Recognizes and attacks cancer cells

CAR T cell therapy is a form of immunotherapy in which the patient's own T cells are removed from the body, genetically reprogrammed, and returned to the bloodstream. They are programmed to carry a "CAR" that acts as a targeted sensor that can recognize and attack cancer cells.

It is a potent and often life-saving treatment, especially for blood cancer, but the development of new CAR T therapies is complex, risky, and extremely expensive. Even small differences in cancer antigens from patient to patient can cause the therapy to either work brilliantly—or fail. The goal of the study is to make this development process much more predictable.
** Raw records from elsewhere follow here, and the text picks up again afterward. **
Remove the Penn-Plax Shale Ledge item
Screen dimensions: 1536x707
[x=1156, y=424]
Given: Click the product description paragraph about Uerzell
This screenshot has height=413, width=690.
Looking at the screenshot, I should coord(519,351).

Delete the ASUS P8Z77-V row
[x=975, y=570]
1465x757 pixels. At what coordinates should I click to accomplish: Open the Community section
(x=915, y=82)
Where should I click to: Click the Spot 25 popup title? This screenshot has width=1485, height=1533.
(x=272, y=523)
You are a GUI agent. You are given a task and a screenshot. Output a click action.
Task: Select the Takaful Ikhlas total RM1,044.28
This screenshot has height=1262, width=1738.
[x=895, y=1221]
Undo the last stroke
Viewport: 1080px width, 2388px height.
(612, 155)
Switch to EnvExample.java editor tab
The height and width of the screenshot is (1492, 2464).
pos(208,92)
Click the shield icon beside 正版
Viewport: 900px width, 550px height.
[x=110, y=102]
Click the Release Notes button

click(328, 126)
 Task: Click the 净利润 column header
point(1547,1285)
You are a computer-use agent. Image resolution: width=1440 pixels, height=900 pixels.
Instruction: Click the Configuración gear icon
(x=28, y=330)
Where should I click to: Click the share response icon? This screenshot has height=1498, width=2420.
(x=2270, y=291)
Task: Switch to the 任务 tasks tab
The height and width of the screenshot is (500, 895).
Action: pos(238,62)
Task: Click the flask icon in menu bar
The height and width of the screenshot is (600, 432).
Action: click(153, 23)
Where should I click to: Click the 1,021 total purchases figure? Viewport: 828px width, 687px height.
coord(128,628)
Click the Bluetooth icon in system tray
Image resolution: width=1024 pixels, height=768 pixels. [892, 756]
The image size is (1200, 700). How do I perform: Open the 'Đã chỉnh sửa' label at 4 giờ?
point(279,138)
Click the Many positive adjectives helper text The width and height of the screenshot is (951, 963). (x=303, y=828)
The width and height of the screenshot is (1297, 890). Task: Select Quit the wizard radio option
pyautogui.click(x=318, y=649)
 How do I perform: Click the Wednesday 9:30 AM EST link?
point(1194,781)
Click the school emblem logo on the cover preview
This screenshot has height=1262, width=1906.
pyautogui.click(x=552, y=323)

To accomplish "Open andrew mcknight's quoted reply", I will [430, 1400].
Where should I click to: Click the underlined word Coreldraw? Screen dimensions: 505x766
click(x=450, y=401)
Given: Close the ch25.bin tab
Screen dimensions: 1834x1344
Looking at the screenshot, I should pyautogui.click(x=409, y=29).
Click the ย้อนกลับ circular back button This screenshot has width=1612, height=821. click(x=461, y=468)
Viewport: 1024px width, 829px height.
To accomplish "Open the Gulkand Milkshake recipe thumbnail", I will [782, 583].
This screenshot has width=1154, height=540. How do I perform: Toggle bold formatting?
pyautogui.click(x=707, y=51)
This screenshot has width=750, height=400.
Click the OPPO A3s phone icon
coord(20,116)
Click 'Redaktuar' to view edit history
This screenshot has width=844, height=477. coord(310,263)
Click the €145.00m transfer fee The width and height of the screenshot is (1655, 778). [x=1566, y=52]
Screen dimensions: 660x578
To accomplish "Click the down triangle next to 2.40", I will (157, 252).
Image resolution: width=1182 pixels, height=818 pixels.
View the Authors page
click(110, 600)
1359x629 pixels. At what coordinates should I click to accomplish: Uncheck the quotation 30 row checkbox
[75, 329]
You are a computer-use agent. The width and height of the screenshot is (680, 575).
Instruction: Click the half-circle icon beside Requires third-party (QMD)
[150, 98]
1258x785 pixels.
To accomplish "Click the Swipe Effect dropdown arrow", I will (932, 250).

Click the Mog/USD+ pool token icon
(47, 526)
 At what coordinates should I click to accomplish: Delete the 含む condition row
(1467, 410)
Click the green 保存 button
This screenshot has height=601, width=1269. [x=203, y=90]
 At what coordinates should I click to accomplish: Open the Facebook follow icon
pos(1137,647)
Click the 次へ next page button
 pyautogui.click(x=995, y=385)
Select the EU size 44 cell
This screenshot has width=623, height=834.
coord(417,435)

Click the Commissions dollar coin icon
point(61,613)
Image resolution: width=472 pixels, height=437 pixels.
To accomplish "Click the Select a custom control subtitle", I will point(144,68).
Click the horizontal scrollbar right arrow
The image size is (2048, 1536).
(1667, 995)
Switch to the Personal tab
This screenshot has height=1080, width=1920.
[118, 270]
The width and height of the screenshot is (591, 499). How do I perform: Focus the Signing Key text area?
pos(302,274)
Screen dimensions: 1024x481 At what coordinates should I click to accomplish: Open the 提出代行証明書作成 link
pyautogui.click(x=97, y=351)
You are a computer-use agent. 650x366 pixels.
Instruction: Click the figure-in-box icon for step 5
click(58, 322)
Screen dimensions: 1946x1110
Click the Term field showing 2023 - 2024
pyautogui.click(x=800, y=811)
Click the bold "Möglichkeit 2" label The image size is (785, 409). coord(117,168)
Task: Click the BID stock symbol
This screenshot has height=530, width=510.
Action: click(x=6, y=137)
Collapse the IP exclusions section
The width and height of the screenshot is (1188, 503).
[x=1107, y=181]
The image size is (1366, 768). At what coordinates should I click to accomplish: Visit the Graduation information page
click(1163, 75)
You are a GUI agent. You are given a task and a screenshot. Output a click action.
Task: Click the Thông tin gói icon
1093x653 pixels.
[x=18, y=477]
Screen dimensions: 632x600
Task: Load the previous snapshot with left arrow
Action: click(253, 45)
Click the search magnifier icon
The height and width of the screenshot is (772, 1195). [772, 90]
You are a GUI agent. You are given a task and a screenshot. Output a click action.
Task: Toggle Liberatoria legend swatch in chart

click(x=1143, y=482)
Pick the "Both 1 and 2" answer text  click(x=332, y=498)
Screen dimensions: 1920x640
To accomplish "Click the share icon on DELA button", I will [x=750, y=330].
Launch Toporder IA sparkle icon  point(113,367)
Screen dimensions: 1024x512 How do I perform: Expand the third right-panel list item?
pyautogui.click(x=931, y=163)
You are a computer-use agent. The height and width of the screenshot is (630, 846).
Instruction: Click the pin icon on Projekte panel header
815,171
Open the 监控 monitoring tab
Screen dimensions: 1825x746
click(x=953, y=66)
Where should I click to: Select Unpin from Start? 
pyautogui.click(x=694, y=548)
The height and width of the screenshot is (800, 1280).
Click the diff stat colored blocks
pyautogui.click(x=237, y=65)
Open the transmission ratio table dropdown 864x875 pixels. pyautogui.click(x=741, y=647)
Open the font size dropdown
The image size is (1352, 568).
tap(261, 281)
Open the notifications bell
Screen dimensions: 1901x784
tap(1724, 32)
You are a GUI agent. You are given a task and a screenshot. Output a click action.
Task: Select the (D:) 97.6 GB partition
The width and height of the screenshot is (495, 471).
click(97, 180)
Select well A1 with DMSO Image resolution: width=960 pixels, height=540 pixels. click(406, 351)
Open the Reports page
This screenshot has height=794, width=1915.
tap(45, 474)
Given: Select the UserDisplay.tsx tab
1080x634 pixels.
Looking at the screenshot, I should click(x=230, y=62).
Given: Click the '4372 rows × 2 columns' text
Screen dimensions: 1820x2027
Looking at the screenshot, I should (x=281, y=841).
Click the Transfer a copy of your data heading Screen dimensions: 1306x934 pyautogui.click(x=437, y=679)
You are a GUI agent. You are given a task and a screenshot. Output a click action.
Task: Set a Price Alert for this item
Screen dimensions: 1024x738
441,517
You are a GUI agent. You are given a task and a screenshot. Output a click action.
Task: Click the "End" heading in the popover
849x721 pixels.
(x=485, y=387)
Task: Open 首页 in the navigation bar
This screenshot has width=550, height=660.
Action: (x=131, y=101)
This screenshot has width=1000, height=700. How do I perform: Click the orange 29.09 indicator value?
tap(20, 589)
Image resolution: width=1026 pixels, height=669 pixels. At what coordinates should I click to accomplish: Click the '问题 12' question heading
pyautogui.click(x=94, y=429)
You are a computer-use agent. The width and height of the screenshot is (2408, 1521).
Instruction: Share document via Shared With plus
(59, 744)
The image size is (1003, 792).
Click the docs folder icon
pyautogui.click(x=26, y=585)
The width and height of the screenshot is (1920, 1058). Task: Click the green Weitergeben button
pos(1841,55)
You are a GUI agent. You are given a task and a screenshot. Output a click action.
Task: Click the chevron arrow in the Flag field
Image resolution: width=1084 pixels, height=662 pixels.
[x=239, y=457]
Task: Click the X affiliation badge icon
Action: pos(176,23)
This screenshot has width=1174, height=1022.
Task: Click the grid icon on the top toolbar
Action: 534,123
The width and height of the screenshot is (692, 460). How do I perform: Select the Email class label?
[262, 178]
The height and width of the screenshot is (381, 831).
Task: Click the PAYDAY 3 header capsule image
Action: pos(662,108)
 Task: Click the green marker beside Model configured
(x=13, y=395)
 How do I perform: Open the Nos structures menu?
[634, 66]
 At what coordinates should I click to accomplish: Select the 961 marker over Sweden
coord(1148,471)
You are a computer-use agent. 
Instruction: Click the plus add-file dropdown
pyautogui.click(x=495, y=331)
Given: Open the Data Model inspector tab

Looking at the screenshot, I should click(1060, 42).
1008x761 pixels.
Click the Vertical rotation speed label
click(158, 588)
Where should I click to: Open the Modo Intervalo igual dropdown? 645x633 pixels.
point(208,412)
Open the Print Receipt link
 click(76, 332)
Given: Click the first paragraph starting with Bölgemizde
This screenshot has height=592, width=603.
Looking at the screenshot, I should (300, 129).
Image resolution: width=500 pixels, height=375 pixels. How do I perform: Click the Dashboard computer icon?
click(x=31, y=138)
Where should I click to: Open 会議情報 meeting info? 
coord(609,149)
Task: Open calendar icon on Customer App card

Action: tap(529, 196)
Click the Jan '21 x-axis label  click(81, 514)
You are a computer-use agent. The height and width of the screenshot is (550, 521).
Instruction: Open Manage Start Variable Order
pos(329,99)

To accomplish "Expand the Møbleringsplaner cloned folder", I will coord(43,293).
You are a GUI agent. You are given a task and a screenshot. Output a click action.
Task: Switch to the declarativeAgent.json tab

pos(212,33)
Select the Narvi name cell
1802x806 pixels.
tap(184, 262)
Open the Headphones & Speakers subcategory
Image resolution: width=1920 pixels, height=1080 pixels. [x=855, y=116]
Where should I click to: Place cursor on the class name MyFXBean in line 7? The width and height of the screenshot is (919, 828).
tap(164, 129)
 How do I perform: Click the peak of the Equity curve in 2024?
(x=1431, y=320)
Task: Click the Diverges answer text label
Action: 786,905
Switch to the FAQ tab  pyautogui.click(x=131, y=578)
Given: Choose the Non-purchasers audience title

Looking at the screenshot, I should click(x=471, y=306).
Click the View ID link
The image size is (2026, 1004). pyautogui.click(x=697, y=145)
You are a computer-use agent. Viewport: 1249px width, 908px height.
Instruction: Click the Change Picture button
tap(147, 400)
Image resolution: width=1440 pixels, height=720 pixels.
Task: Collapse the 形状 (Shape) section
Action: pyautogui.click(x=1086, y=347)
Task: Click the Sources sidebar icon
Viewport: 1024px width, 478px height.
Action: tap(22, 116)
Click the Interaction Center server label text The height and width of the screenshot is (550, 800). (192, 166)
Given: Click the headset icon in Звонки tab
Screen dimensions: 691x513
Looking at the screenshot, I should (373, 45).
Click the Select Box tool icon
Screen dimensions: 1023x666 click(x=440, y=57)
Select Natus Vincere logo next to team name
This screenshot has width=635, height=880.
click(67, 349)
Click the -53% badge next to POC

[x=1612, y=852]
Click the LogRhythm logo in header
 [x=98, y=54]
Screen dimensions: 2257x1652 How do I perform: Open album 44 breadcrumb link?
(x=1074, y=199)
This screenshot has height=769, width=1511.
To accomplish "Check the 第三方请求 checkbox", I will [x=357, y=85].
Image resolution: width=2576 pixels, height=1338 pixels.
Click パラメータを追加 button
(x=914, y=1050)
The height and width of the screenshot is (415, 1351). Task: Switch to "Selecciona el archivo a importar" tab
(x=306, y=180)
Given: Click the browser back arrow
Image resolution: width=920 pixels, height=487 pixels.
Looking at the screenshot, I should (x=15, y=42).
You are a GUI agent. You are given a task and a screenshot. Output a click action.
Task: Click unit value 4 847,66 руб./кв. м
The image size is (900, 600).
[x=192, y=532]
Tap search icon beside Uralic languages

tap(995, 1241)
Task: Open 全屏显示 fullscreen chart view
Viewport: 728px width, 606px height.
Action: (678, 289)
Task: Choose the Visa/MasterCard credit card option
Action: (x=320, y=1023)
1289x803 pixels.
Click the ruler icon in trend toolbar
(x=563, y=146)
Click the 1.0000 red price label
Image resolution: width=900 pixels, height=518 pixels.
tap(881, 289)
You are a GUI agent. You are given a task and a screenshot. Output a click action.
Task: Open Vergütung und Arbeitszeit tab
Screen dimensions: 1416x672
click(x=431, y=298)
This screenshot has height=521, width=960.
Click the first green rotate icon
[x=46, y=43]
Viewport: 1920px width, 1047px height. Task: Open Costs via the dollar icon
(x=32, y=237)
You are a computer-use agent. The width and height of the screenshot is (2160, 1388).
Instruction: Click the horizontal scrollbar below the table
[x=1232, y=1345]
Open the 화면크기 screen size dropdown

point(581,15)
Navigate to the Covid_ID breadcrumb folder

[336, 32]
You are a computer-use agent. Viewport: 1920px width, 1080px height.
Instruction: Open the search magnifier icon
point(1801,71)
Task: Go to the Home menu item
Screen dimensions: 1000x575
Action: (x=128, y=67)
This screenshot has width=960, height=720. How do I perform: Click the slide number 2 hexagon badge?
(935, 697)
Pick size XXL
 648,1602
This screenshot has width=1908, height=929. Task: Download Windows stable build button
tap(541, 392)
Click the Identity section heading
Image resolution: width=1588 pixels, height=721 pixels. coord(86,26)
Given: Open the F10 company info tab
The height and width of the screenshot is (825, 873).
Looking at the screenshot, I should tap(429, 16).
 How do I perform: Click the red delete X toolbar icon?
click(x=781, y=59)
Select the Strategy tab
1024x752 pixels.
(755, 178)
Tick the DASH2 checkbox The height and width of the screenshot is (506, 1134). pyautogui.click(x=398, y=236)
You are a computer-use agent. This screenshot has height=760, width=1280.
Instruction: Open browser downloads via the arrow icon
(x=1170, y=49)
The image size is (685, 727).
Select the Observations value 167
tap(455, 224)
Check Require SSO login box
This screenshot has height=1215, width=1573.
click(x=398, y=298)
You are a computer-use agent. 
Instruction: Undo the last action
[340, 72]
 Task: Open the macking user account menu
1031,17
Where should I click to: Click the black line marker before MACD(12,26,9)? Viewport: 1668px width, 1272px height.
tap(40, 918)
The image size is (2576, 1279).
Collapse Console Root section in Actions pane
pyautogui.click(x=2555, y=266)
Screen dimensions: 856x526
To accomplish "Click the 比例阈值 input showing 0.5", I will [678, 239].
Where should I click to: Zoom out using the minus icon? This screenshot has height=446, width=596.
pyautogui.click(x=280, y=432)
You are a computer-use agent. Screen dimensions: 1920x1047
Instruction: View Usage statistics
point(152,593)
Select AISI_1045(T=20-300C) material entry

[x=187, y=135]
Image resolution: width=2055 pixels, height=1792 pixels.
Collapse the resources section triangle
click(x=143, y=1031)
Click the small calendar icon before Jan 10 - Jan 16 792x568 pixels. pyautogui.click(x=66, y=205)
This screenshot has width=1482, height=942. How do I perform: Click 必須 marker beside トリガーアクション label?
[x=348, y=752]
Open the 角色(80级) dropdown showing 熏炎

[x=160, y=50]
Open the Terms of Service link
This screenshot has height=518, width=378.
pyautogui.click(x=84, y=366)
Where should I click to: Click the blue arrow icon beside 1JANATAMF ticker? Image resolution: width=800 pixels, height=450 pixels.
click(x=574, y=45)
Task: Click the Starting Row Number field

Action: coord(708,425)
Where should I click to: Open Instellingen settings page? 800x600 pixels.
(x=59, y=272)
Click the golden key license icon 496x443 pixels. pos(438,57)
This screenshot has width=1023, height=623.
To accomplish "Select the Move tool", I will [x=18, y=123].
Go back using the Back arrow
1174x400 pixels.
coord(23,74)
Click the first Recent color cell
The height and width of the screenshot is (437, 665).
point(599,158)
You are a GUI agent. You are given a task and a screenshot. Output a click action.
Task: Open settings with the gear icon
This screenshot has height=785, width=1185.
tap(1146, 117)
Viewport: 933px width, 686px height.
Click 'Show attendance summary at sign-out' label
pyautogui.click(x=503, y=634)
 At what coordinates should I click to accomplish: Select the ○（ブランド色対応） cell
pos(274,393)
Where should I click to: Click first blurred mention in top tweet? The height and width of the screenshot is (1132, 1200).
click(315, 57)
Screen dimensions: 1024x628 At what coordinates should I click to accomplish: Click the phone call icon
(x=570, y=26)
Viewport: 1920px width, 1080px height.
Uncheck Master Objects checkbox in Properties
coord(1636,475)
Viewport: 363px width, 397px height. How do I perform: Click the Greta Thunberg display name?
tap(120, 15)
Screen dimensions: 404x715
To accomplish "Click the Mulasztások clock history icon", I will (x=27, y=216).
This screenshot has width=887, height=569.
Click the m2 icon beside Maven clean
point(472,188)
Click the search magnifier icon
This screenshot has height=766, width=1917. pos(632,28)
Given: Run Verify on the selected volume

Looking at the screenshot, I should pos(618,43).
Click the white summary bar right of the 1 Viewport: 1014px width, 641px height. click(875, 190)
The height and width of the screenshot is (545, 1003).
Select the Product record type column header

Modified yeast cells used to test immunotherapy

The researchers have genetically modified common yeast strains so that they can express human cancer antigens on their cell surface. This means that the surface of the yeast acts as a kind of biological test screen, where the recipe for a specific cancer antigen is inserted into the yeast cell. The yeast strain produces and displays this antigen on its outer surface, almost as if it were a cancer cell, and researchers can then expose the yeast strains to CAR T cells and measure how they respond.

The method is much cheaper and faster than growing human cancer cells or using advanced nanotechnological systems. The researchers behind the study emphasize that the yeast-based models work just as well as - and in some cases more robustly than—traditional cancer cell lines.

Faster and more precise cancer treatment

According to DTU researchers Professor Sine R. Hadrup, Marcus Deichmann, and Emil D. Jensen, the platform makes it possible to test many different antigens quickly and systematically and to better understand why certain CAR T designs work better than others. In addition, the platform makes it possible to test and predict how CAR T cells respond to the various strategies that cancer cells use as a 'shield' against the immune system. This means that new, improved CAR T therapies can be developed much faster.

What is particularly remarkable is that yeast grows extremely quickly and can be adapted in just a few days. This makes the new technology a flexible screening tool that all research environments - large and small - can benefit from.